4.8. Biofilm Cultivation in Flow Cell Chambers and Microscopy

Biofilms were grown for 72 h, in the absence or presence of the desired concentration of the different peptides, at 37 °C in flow chambers with channel dimensions of 1 by 4 by 40 mm, and then stained and examined by confocal microscopy, as described previously [22]. For biofilm prevention studies the peptide was present in the flow-through medium throughout the biofilm growth while for eradication experiments, biofilms were allowed to grow for 2 days, before treating them with peptide for the last 24 h of the experiment.

4.9. Immune Modulation Studies

These studies were done as described previously [28]. Briefly, human peripheral blood mononuclear cells (PBMCs) were isolated from the blood of healthy individuals obtained under University of British Columbia (UBC) human ethics approval. PBMCs were diluted to 2 × 106 cells/ml in RPMI-1640 medium (Gibco®, Grand Island, NY, USA) supplemented with 10% fetal bovine serum (FBS). Subsequently, 250 µL of cells were seeded in each well of a 48-well dish. PBMCs were allowed to incubate for one hour at 37 °C in 5% CO2, and then ether-washed peptides HE4, HE10, HE12 or 1018 were subsequently added to give a final peptide concentration of 20 μg/mL or 100 μg/mL. To assess chemokine induction after 24 h, the levels of chemokine MCP-1 (CCL2) were assessed in the supernatants three times independently using a sandwich ELISA kit (BioSource International, Grand Island, NY, USA). To look at the anti-inflammatory activity of the peptides in suppressing LPS-induced TNFα, P. aeruginosa LPS was added at a final concentration of 20 ng/mL as well as peptides at 20 μg/mL or 100 μg/mL. Secretion of TNF-α was monitored by capture ELISA (eBiosciences, San Diego, CA, USA) after 24 h.

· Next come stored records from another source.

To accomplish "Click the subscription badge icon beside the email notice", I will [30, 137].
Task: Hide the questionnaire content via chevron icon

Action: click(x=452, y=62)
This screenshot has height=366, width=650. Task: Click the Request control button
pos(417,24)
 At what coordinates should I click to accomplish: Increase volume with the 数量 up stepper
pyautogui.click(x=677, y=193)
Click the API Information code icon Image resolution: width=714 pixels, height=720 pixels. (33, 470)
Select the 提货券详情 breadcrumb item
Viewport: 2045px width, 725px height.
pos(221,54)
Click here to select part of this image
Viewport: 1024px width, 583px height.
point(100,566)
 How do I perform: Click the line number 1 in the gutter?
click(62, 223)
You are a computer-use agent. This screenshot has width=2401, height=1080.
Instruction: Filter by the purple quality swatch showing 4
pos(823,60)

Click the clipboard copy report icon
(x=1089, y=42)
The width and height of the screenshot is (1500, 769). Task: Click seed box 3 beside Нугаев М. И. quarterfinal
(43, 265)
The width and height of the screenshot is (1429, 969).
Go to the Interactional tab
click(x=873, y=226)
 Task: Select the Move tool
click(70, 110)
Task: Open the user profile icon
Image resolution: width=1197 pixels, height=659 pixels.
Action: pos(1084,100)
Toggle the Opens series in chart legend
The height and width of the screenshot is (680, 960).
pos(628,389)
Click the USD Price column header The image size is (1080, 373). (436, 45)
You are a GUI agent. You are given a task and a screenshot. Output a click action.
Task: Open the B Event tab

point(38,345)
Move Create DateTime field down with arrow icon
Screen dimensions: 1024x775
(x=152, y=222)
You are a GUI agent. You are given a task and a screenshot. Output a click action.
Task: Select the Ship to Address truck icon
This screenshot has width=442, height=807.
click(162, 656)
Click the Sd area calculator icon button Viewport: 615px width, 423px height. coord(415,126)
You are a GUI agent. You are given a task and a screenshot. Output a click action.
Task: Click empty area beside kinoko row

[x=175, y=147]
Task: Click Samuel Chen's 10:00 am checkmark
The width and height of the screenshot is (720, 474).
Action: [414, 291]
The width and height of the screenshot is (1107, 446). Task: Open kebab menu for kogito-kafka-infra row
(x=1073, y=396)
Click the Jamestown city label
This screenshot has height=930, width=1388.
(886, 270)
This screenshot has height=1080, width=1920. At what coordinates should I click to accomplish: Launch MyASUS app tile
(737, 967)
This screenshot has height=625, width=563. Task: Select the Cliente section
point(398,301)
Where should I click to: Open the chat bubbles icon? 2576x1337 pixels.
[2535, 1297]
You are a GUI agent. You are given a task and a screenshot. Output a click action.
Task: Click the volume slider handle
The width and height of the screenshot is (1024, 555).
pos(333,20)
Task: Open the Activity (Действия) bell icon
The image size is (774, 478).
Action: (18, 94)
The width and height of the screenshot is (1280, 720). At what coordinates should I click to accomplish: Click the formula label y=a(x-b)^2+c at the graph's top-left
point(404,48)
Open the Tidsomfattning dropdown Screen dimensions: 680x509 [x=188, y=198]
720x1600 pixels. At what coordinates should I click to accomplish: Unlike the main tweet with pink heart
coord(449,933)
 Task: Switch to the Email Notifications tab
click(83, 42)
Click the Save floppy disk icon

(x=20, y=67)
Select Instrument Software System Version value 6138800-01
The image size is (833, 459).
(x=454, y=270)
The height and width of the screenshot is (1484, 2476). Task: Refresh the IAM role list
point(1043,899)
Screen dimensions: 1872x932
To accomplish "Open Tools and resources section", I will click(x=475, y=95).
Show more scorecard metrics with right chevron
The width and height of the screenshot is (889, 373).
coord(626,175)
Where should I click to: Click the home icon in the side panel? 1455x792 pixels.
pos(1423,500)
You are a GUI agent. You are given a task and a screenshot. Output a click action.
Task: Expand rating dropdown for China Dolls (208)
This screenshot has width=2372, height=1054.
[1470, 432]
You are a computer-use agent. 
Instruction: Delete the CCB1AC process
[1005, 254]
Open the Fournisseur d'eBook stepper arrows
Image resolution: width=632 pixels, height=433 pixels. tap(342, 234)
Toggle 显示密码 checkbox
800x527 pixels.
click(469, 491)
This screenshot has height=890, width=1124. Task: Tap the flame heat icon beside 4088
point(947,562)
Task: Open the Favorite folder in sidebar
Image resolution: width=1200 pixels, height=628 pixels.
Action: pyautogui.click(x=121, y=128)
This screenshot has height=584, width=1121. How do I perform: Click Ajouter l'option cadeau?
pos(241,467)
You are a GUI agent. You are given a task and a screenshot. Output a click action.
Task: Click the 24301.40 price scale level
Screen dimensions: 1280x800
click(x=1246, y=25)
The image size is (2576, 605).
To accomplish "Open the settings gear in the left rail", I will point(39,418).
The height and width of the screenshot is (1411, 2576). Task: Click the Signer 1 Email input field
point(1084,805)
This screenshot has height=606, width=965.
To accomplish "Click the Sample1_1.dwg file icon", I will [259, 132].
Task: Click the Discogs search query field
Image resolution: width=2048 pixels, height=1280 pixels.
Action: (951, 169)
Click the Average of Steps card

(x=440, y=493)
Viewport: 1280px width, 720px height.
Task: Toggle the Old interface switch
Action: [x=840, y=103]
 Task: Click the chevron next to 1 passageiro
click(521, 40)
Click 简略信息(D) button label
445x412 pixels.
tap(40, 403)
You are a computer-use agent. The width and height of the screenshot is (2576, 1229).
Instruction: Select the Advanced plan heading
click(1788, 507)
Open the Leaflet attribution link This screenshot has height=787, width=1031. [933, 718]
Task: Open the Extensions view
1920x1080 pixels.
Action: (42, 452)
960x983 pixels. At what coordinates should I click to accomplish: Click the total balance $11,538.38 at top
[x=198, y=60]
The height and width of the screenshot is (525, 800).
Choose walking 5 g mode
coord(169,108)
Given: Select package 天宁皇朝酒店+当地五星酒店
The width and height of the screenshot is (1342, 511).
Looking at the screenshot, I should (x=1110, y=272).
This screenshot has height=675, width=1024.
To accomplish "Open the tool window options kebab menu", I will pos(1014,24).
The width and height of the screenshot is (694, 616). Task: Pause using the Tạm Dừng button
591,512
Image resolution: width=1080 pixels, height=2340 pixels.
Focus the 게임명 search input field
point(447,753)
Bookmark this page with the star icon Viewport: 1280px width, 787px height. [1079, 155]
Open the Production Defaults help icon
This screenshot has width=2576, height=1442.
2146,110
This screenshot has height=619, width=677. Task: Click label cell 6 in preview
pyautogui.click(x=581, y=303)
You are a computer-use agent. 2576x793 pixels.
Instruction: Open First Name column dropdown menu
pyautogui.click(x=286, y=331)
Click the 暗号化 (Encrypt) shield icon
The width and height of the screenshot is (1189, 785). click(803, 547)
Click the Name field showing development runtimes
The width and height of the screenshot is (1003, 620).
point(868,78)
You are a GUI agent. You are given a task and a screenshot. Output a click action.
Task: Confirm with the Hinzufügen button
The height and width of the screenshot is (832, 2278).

4.10. Cytotoxicity Assessment

To assess peptide-mediated cytotoxicity, human PBMCs (1 × 105) were seeded into 96-well plates (Sarstedt, Newton, NC, USA) in RPMI-1640 medium and incubated for one hour at 37 °C in 5% CO2 before peptide treatment. The release of the cytosolic enzyme lactate dehydrogenase (LDH) was then measured after 24 h. Untreated control cells were used as a reference for normalization. All experiments were performed in triplicate.

5. Conclusions

Our study extends our research on anti-biofilm peptide 1018. Here we show that this peptide prevents biofilm formation, eradicates mature biofilms and kills biofilms formed by a wide range of P. aeruginosa and B. cenocepacia strains isolated from cystic fibrosis patients. New peptides derived from 1018 showed similar or decreased anti-biofilm activity against P. aeruginosa biofilms, but increased activity against biofilms formed by the Gram-positive bacterium methicillin resistant Staphylococcus aureus. In addition, some of these new peptide derivatives retained the immunomodulatory activity of 1018 and were non-toxic towards human PBMCs. The combined anti-biofilm and immunomodulatory activities of the peptides described here make them promising therapeutic candidates for the treatment of antibiotic-resistant infections.